Access 2016: Backup a Database

You can backup a database by selecting the Back Up Database option when doing a Save As.

It's always advisable to create regular backups of your databases. Creating a database usually takes a lot of time and effort. Imagine having to do it all over again, just because you never bothered to do backups.

But, usually more important than the database design is the data. Especially if a lot of data has been entered from various sources over a long period of time. Imagine having to tell all your users that they'll have to re-enter all their data again!

Taking a small amount of time to establish a backup strategy can go a long way to securing your database and its data.

Fortunately, Access provides an easy way to back up a database.

Create a Backup

We'll now create a backup of the Music database that we've created throughout this tutorial.

  1. Screenshot of Access.

    Go to the File Menu

    Click the File tab on the Ribbon to bring up the File menu.

  2. Screenshot of the File menu.

    Select the Backup Option

    Select Save As from the left menu.

    From the Save Database As pane, select Back Up Database and click Save As

  3. Screenshot of saving the file.

    Save the Backup File

    Name the file and select a location for the backup file, and click Save.

    Unless you've got a reason not to, it's a good idea to keep the name that Access provides. It includes the original file name, plus the date of the backup.

    This can be useful when trying to locate a suitable backup file to restore the database.

Restore the Database

You can restore a database from the backup file. Simply go into File Explorer and replace the original file with the backup file.

It's a good idea to practice restoring your database. While it's always nice to have a recent backup file sitting in a directory ready to be restored, it will be worthless if it can't be restored.

So let's try it.

  1. Screenshot of deleting all database objects from the database. Screenshot of deleting all database objects from the database. Screenshot of deleting all database objects from the database. Screenshot of deleting all database objects from the database.

    First... Mess up the Database!

    Let's make a real mess of the database. Let's delete all objects — tables, queries, forms, macros, the lot!

    Select all objects by selecting them with the Shift key pressed down. Then right-click and select Delete from the contextual menu.

    You might have to click Yes to some confirmation messages first.
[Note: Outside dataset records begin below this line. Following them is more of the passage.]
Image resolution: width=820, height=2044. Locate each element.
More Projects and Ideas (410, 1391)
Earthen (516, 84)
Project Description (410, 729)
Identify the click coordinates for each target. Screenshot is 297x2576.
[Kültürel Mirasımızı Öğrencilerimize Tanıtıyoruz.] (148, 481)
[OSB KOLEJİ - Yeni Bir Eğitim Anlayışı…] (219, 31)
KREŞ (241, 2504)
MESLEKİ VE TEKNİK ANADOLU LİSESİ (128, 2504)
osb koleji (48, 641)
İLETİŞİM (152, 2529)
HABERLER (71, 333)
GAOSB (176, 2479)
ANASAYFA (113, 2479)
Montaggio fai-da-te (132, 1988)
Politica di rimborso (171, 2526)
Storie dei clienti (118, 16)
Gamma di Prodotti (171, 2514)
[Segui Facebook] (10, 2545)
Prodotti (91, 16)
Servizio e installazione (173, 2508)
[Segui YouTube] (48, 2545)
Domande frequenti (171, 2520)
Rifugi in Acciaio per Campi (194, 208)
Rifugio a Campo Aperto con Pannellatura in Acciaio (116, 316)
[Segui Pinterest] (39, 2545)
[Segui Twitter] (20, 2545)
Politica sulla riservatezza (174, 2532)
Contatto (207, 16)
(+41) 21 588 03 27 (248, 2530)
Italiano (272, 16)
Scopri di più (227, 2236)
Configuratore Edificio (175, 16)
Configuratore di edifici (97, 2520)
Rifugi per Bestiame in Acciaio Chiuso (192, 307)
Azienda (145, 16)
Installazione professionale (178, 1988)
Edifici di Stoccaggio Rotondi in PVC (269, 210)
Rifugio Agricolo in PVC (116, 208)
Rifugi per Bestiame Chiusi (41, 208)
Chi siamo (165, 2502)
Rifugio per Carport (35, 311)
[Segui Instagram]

  2. Screenshot of deleting all database objects from the database.

    Restore the Database

    Copy the backup file, then paste it into the directory where the database file is located.

    When prompted, click Replace the file in the destination.

    You'll probably need to rename the backup file first, so that it shares the same name as the database file it will be replacing.

    To do this, take a copy of the backup file first (still within the backup directory). Then rename it (in our case, to Music.accdb). Then move it to its final destination, where it will replace the original file.

  3. Screenshot of the restored database.

    Open the Database

    Now you can open the database to see if it worked.